Work to complete: Copy the records character for character, beginning with the first line and continuing through the line that contains "coord(1222,53)".

Records for this exercise:
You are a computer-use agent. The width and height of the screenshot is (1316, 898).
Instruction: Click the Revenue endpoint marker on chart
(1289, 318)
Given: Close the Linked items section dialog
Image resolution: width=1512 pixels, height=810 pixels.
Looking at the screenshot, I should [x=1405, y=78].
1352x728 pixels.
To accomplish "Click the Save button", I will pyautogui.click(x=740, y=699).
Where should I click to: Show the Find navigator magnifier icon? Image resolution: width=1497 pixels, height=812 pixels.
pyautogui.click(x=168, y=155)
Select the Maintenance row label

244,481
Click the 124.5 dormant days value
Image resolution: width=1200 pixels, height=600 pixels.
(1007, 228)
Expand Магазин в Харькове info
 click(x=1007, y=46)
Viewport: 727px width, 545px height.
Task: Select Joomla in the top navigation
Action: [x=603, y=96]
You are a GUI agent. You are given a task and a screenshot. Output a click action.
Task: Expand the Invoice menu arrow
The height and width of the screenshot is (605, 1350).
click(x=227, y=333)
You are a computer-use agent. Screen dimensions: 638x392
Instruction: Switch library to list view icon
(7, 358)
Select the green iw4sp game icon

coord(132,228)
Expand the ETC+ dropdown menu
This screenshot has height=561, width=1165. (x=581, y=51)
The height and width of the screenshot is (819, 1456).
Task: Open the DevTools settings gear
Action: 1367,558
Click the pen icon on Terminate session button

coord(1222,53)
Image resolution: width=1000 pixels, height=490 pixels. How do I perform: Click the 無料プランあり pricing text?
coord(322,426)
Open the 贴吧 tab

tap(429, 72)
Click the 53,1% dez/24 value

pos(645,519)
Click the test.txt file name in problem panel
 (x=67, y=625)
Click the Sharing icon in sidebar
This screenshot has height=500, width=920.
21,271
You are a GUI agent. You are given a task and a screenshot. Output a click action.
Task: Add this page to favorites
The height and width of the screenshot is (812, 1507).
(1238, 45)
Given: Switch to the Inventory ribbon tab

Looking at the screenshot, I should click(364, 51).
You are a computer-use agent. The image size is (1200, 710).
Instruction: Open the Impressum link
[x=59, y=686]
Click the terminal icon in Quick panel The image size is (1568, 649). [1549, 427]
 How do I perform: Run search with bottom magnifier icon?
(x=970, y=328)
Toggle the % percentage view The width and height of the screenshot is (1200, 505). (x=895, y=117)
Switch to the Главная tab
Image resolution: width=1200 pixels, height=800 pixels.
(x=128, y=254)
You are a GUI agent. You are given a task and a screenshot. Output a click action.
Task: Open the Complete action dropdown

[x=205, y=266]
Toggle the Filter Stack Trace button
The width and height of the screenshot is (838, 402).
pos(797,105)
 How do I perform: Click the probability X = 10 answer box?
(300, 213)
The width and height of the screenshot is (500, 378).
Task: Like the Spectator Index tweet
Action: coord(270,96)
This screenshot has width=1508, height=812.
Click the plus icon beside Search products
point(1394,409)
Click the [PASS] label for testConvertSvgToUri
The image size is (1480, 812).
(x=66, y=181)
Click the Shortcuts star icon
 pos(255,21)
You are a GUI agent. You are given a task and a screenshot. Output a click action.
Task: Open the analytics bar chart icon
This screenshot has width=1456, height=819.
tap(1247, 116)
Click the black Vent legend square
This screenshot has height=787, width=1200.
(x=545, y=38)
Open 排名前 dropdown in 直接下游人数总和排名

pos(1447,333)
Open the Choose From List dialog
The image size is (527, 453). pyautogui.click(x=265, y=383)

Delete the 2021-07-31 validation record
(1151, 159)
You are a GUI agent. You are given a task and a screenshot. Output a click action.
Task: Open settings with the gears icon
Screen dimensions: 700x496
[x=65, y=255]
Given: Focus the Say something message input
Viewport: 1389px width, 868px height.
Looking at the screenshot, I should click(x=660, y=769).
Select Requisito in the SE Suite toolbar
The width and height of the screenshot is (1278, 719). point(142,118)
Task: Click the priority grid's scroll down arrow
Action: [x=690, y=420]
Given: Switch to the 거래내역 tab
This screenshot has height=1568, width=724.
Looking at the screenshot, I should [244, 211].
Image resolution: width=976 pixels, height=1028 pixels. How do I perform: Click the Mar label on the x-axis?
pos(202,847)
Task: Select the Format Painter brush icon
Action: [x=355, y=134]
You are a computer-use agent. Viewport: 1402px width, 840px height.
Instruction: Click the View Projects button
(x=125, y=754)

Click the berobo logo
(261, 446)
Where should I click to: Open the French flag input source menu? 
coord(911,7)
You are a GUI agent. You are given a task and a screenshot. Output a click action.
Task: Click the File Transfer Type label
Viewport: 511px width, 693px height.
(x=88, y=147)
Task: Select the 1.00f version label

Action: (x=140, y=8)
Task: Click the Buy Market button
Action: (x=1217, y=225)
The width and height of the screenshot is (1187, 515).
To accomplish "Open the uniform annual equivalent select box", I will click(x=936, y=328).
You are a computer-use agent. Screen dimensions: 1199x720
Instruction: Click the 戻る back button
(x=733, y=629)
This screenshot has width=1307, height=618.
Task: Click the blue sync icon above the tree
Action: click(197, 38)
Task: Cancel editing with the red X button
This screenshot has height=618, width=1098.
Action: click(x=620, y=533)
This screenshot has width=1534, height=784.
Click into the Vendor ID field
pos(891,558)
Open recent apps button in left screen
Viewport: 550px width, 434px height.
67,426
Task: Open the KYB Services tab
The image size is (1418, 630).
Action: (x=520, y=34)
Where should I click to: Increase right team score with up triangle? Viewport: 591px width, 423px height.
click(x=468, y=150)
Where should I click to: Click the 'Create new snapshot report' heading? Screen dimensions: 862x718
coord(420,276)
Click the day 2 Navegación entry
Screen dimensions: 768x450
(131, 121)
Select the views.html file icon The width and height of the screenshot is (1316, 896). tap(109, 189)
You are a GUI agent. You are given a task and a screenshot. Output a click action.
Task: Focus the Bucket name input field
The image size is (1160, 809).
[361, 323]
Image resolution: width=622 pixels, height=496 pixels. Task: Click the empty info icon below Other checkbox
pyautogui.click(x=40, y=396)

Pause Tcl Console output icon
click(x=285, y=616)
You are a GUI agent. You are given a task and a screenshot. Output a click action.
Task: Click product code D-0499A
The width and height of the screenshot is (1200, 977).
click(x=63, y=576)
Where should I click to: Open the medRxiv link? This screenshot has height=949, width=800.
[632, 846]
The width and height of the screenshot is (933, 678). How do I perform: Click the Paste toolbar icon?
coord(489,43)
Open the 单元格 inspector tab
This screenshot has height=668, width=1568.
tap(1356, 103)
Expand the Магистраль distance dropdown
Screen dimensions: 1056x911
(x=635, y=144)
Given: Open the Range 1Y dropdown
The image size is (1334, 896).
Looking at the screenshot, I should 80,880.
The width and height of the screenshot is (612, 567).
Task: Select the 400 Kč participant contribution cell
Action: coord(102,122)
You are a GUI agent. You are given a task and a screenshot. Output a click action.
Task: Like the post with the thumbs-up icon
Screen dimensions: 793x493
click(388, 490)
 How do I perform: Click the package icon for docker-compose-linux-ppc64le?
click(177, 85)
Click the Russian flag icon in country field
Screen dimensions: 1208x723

Written answer:
You are a computer-use agent. The width and height of the screenshot is (1316, 898).
Instruction: Click the Revenue endpoint marker on chart
(1289, 318)
Given: Close the Linked items section dialog
Image resolution: width=1512 pixels, height=810 pixels.
Looking at the screenshot, I should [x=1405, y=78].
1352x728 pixels.
To accomplish "Click the Save button", I will pyautogui.click(x=740, y=699).
Where should I click to: Show the Find navigator magnifier icon? Image resolution: width=1497 pixels, height=812 pixels.
pyautogui.click(x=168, y=155)
Select the Maintenance row label

244,481
Click the 124.5 dormant days value
Image resolution: width=1200 pixels, height=600 pixels.
(1007, 228)
Expand Магазин в Харькове info
 click(x=1007, y=46)
Viewport: 727px width, 545px height.
Task: Select Joomla in the top navigation
Action: [x=603, y=96]
You are a GUI agent. You are given a task and a screenshot. Output a click action.
Task: Expand the Invoice menu arrow
The height and width of the screenshot is (605, 1350).
click(x=227, y=333)
You are a computer-use agent. Screen dimensions: 638x392
Instruction: Switch library to list view icon
(7, 358)
Select the green iw4sp game icon

coord(132,228)
Expand the ETC+ dropdown menu
This screenshot has height=561, width=1165. (x=581, y=51)
The height and width of the screenshot is (819, 1456).
Task: Open the DevTools settings gear
Action: 1367,558
Click the pen icon on Terminate session button

coord(1222,53)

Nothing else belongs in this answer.